The farthest from home I’ve ever been

January 13th, 2024. Christchurch to Queenstown

The domestic terminal at the Christchurch airport is like going back in time in a good way. Anyone can walk right up to a gate without a security screening. No one asked for our ID. The planes pull up to the gates as if they were buses. “Total Eclipse of the Heart” was playing when we arrived.

We did have to scan our tickets to get through the gate and onto the tarmac (which we walked across to get to our propeller plane). So refreshing! We could have arrived 15 minutes before our flight.

Air New Zealand flight to Queenstown

The plane wasn’t full, so after the seat belt sign turned off I hopped across the aisle to get a better view of the mountains. To my surprise the terrain was bare of trees, with only yellow scrub grass and patches of agriculture. I pictured it being forested and thanked god we weren’t on a bus driving through all that for ten hours.

Flight from Christchurch to Queenstown

We touched down in a similarly formidable landscape, though with a suspiciously uniform placement of pine trees around town that terminated abruptly at a very specific altitude. I asked the cab driver that drove us to the hotel if the trees had been planted by people He said they had and that is was bare before, making things hard for the first settlers as there was no firewood.
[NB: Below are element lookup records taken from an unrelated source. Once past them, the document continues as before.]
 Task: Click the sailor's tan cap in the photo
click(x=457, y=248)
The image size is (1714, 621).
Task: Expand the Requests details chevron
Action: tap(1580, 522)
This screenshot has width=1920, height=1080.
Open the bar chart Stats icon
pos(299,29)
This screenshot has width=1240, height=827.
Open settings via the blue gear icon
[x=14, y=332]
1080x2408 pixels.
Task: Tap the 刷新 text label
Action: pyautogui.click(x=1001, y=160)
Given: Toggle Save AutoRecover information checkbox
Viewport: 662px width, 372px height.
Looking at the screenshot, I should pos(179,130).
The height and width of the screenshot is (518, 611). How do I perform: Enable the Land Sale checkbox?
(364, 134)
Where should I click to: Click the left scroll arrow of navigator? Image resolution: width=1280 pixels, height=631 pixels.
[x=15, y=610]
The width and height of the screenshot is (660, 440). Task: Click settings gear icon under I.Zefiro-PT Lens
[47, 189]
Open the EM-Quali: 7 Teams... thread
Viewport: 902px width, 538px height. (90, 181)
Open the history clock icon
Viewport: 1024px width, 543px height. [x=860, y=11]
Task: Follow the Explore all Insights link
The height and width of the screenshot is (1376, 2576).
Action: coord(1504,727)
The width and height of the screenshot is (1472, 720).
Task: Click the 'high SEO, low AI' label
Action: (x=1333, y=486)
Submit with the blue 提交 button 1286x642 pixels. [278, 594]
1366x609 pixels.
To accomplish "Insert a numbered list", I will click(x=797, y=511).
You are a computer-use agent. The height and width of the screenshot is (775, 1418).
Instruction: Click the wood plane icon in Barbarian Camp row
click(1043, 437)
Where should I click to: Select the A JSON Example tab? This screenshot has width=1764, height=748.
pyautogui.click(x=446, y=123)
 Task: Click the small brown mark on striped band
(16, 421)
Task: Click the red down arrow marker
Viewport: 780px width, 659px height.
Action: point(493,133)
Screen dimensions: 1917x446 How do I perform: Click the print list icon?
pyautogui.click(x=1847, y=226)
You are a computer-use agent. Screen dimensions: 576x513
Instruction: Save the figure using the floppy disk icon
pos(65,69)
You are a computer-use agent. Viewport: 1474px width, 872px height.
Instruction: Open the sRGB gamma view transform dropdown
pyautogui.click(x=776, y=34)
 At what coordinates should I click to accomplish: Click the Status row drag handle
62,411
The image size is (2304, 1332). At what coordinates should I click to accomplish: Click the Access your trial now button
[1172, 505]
The QT hotel where we are staying (same brand hotel we stayed in in Auckland) is great. Artsy. We have a room facing the lake and views for miles. By some miracle our room was ready at 12:30 when we arrived so we ditched our bags and walked to town for lunch.

QT hotel queenstown

This part of town is 1000% for tourists which is a bit of a disappointment. I wondered if the real town was somewhere else (yes it was), but only 16,000 people live here. I did a search for a town in California with 16k people (and no major tourist attractions) and Ukiah came up. We visited there recently and it has only a handful a restaurants, a few markets, some specialty retail, one nail salon, many empty storefronts. So whatever this is, I shouldn’t complain, as without the silly chocolate factory and overpriced harbor-front restaurants there would probably be a lot of nothing.

Afterwards I walked around Queenstown Gardens, a small peninsula with a pretty park, but gale force winds blew from every direction so I gave up and went back to the hotel and took a bath. Always a luxury since we don’t have a tub at home.

Lake wakatipu

The sun doesn’t set until 9:30 here, so after my bath I went for a walk on a lakefront trail that morphed from a paved sidewalk on the side of the road to somewhat legit hiking on a small dirt path. Views were spectacular and ever-changing, with sun, clouds, shadows making the landscape look completely different every few minutes.

Lake wakatipu

We had a snacky dinner at the hotel bar and watched the sun set…or more accurately watched it get dark. I like it here. It’s got that clutch your chest beauty every time I turn around.